>>>>
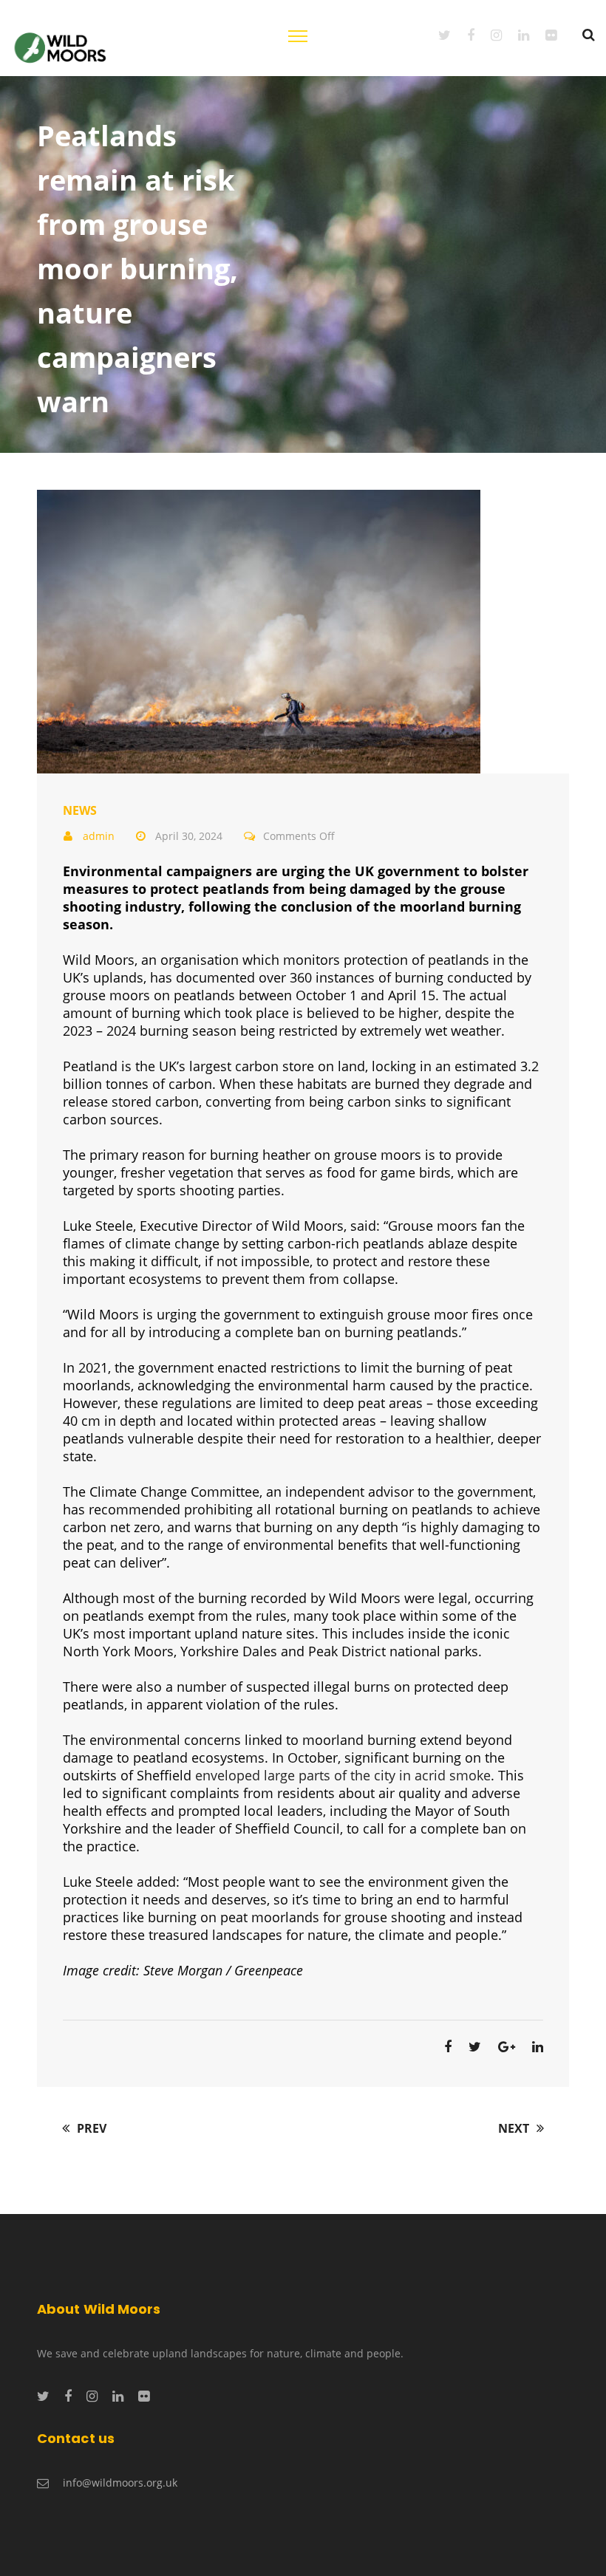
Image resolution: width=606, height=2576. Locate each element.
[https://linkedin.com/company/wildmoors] (515, 35)
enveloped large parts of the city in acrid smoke (343, 1775)
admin (99, 836)
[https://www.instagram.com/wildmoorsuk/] (488, 35)
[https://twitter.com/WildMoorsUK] (436, 35)
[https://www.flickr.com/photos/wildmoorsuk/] (542, 35)
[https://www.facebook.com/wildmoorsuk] (462, 35)
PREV (90, 2128)
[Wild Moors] (61, 46)
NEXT (515, 2128)
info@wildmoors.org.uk (120, 2483)
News (80, 810)
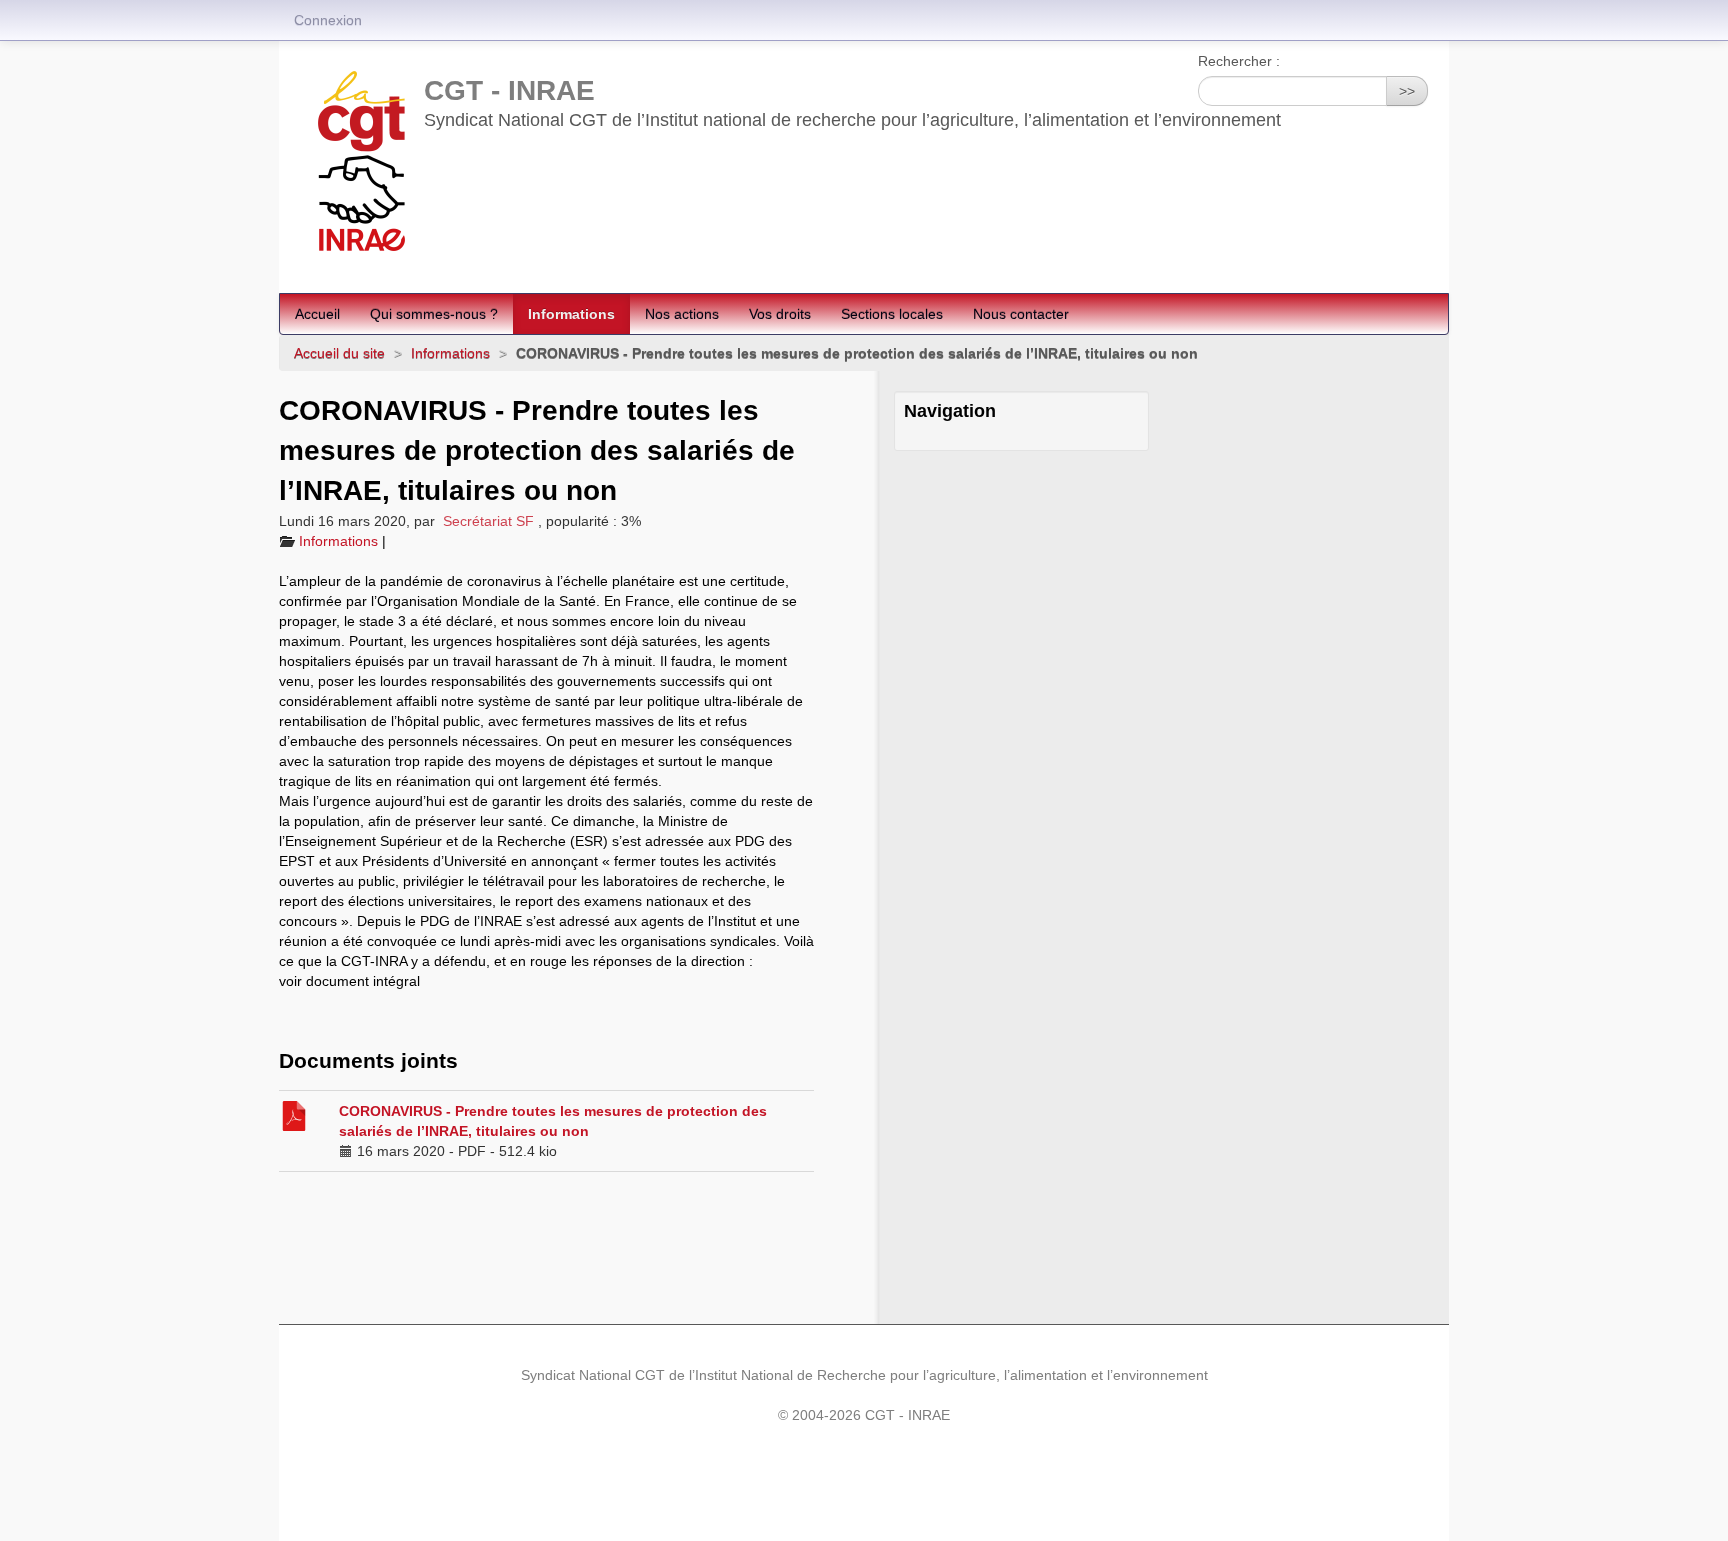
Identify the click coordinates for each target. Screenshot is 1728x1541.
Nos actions (682, 314)
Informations (571, 314)
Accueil (317, 314)
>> (1407, 91)
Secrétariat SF (488, 521)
<<<<
→ Assignment: No pictures belong in the copy. Transcribe every entry exactly.

→ Answer to this task:
Image resolution: width=606, height=2576. Locate each element.
[https://linkedin.com/company/wildmoors] (515, 35)
enveloped large parts of the city in acrid smoke (343, 1775)
admin (99, 836)
[https://www.instagram.com/wildmoorsuk/] (488, 35)
[https://twitter.com/WildMoorsUK] (436, 35)
[https://www.flickr.com/photos/wildmoorsuk/] (542, 35)
[https://www.facebook.com/wildmoorsuk] (462, 35)
PREV (90, 2128)
[Wild Moors] (61, 46)
NEXT (515, 2128)
info@wildmoors.org.uk (120, 2483)
News (80, 810)
Identify the click coordinates for each target. Screenshot is 1728x1541.
Nos actions (682, 314)
Informations (571, 314)
Accueil (317, 314)
>> (1407, 91)
Secrétariat SF (488, 521)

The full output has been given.